You could never have a conversation about it. You couldn’t get through this wall of weird value. I thought, I’m not going to make pretty pictures so that someone can hang them above their couch to match their curtains. I have to stop doing this now and try to create images which people can interact and communicate with.
From 2D I went to 3D, and instead of using traditional materials like oil paints I went to unconventional material. And then from figurative I went to abstract. I consciously went in the opposite direction to create a realm in which I could communicate.
V: How are you going to navigate the art world now?
W: Because of my Mondriaan grant, I am obliged to enter Prospects & Concepts at Art Rotterdam. I’m really curious what’s going to happen in the year leading up to this.
V: Is the art world sustainable with ephemeral works?

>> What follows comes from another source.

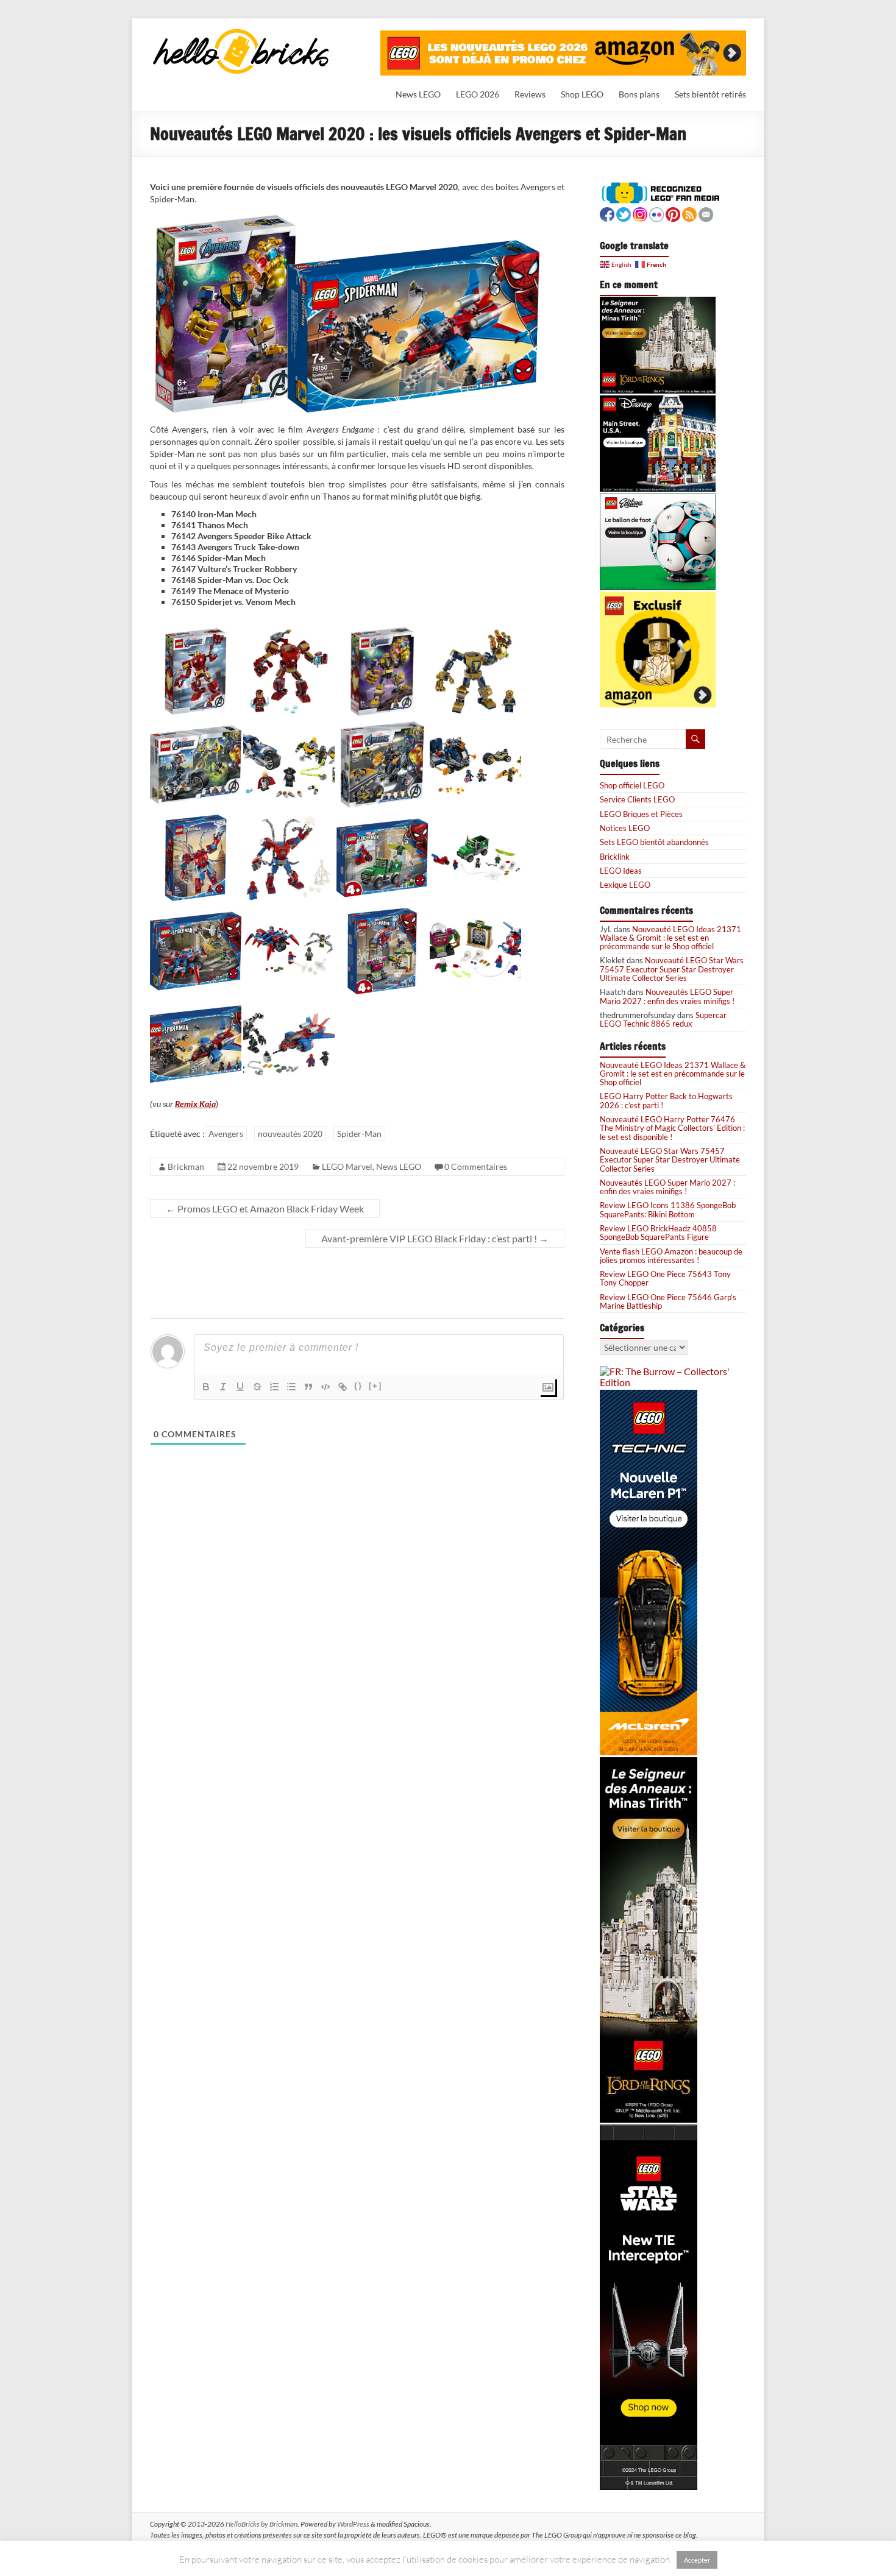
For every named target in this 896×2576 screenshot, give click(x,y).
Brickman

W: I think there are two separate worlds. One is the art market, and the other is the inherent art world, and they have nothing to do with one another. And they shouldn’t. The art market is like the housing market. It doesn’t matter whether it’s a house or a painting, it is all about adding money and value. The value of art is not in its products or in its tangibility, but in its ideas. So yeah, I think it is sustainable with ephemeral art because it’s about ideas you can’t grab anyway, so you don’t need products. I think it would be really good for the real value of art for people to see the difference between the two.
V: It’s often hard for people to see the difference. They don’t know how put a value on experience.
W: Art is just a purely human thing. It’s natural to question the world around you. I’m not saying everybody should be an artist, but I wish the audience would just recognize it as this thing that lets you interact with the world.
V: How has being at Spatie changed you? What are some of the questions that have arisen for you?
W: There were so many projects during these two months, with kids, there was a band, and all these other things going on in the installation. I like that. It had a role to play, every time. It opened up the possibilities of what it could be. It’s there to act. That’s what it showed me. It was very much used. I want to go in this direction. I used to think there is life, full of responsibilities, groceries, and rent, and then there’s art. But now it’s all the same thing.
I suppose it’s a stupid question: “What is it about?” When I’m making it, I’m not thinking about it rationally even though I’m a really rational person. When I’m making an installation it’s just in another realm of thinking. I have this idea that maybe it’s not so much about the installations, but about the body moving through the space. Maybe that’s what the installations are—just a trail of a performance that I did.